═══ Provided material
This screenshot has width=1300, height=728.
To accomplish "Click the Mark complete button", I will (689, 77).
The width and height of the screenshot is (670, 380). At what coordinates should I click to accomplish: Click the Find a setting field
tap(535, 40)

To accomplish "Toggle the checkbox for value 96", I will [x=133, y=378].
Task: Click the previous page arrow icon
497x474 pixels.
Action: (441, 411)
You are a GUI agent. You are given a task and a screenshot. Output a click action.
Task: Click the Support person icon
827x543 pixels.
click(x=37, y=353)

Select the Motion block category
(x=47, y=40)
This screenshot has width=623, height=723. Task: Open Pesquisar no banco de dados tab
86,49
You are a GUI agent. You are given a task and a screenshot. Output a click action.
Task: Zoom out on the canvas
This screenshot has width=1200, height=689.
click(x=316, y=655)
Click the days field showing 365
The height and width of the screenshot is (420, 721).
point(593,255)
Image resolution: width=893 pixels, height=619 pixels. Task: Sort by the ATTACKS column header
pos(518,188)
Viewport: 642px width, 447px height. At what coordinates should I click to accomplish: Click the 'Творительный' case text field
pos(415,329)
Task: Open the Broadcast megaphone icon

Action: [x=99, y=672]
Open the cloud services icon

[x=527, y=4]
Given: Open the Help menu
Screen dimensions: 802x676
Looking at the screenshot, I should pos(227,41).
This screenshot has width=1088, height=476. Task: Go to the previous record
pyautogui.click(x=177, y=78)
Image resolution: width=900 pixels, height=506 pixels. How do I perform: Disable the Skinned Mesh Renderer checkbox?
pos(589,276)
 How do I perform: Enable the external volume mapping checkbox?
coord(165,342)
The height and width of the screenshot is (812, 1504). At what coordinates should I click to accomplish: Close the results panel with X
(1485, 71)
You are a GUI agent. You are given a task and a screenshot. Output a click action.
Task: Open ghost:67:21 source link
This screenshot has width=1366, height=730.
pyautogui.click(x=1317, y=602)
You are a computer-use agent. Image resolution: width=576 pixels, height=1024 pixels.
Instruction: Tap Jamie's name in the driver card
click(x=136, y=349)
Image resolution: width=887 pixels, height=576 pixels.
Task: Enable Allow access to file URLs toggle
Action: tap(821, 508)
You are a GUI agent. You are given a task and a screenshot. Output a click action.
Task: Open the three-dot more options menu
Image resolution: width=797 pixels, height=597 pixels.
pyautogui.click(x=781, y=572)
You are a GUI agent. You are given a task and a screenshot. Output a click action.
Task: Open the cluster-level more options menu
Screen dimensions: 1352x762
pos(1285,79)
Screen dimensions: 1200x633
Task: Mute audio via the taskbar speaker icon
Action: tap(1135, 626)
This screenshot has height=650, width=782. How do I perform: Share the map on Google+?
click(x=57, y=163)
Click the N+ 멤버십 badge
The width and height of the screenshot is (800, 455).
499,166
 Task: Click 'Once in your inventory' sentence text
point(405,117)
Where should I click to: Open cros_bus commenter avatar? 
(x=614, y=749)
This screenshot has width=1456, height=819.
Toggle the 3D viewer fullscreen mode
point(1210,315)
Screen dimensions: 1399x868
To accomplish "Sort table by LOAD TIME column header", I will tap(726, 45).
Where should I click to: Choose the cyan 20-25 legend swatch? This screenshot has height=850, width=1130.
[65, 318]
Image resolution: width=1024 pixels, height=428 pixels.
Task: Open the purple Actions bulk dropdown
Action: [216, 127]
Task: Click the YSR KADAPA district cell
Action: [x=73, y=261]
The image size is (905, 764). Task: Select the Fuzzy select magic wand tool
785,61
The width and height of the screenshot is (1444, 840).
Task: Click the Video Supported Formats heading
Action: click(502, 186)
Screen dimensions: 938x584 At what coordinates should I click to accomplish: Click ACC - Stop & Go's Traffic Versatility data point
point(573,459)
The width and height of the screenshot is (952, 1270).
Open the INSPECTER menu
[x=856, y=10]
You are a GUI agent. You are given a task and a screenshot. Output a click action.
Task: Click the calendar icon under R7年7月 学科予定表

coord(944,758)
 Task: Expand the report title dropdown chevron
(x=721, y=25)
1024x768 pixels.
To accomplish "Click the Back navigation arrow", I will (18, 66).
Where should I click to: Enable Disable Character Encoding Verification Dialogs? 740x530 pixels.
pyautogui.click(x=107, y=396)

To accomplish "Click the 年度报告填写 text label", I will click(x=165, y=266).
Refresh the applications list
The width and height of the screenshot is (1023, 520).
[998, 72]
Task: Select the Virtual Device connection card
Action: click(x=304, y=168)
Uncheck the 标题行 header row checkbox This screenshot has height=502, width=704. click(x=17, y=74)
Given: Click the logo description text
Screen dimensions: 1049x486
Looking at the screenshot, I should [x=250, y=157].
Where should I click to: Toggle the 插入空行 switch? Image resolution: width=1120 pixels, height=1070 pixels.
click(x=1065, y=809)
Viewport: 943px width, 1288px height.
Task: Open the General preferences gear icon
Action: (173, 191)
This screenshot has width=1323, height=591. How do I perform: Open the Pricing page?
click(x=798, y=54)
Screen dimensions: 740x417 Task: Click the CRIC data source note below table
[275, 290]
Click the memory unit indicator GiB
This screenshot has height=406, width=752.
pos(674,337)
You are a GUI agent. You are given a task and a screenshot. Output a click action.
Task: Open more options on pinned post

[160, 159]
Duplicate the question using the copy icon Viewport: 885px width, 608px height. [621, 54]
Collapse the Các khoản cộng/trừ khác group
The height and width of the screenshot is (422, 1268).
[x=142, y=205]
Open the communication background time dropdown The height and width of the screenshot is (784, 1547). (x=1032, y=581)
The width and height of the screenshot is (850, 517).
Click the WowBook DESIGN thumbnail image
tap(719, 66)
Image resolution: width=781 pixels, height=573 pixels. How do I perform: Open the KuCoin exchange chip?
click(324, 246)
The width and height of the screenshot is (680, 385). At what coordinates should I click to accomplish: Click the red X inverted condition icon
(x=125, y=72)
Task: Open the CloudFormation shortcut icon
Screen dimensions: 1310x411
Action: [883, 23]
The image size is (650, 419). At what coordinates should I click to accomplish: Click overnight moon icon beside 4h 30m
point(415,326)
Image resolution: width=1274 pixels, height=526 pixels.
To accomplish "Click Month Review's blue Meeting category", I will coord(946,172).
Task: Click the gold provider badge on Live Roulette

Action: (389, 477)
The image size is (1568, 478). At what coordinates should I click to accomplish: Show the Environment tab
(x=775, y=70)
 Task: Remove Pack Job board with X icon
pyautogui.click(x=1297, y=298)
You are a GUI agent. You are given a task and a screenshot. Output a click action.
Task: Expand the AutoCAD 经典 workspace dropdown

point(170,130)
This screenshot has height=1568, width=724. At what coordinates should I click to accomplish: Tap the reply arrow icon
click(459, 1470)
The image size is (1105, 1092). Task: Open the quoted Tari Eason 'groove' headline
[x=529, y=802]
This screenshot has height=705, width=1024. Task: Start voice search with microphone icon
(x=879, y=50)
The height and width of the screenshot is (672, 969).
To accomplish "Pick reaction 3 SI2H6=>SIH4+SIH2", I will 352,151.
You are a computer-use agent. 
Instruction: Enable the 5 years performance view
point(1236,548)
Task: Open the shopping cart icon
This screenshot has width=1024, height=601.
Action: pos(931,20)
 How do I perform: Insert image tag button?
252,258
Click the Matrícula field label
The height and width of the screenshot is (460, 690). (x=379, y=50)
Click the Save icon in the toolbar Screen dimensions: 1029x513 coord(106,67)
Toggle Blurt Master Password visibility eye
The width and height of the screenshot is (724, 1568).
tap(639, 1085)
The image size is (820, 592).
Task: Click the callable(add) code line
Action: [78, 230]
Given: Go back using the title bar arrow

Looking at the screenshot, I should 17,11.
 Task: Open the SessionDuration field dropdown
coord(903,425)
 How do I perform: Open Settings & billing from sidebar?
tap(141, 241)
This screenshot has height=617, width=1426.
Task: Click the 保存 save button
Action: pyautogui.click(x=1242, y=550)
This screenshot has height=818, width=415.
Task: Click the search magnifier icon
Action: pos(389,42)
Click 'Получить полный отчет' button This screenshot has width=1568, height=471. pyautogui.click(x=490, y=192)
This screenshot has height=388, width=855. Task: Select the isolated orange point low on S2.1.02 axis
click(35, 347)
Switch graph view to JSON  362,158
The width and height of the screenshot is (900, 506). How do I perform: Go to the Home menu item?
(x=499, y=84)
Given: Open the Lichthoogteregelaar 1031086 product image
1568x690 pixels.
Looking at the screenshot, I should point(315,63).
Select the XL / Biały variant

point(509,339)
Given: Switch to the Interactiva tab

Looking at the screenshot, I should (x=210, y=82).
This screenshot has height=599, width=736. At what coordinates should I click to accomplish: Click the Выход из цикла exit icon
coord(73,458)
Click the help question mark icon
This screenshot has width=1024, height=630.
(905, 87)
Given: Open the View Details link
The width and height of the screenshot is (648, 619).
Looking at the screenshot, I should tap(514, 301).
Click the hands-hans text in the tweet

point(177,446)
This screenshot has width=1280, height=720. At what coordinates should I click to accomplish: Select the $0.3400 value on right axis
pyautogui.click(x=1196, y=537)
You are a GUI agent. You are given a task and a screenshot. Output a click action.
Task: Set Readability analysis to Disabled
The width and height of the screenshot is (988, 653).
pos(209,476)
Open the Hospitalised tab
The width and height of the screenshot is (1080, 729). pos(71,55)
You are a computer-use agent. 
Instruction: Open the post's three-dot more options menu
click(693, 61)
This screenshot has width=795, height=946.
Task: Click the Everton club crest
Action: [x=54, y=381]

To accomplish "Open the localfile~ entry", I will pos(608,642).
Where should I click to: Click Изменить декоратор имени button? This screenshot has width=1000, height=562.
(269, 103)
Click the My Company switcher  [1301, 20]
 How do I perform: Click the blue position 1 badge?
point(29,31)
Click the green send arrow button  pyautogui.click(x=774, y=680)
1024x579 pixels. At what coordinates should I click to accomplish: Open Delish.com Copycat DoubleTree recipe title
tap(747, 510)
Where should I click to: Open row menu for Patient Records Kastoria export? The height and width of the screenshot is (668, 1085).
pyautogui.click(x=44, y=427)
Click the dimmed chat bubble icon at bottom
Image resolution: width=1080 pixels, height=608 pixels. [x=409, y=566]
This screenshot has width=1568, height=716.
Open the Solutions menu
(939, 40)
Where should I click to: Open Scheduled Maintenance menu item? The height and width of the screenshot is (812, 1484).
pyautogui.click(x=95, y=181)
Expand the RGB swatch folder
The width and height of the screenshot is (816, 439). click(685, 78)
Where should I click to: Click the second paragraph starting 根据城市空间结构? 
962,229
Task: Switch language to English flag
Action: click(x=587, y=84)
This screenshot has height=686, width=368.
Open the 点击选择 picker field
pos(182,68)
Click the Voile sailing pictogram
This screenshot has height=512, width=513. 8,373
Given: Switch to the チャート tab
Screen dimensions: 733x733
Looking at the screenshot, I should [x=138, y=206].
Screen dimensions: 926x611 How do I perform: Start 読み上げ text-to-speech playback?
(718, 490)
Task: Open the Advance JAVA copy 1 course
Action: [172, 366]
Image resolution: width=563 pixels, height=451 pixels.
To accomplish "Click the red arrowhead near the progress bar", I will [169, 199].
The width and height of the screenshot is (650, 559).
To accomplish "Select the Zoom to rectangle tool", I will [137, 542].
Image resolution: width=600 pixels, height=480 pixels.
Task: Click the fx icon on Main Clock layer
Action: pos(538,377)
══════
**Task details:**
Print again the lines of the entries above that fall between the line holding "Click the My" and the line holding "Click the green", inclusive, exactly as they stand.

**Reply to the task:**
Click the My Company switcher  [1301, 20]
 How do I perform: Click the blue position 1 badge?
point(29,31)
Click the green send arrow button  pyautogui.click(x=774, y=680)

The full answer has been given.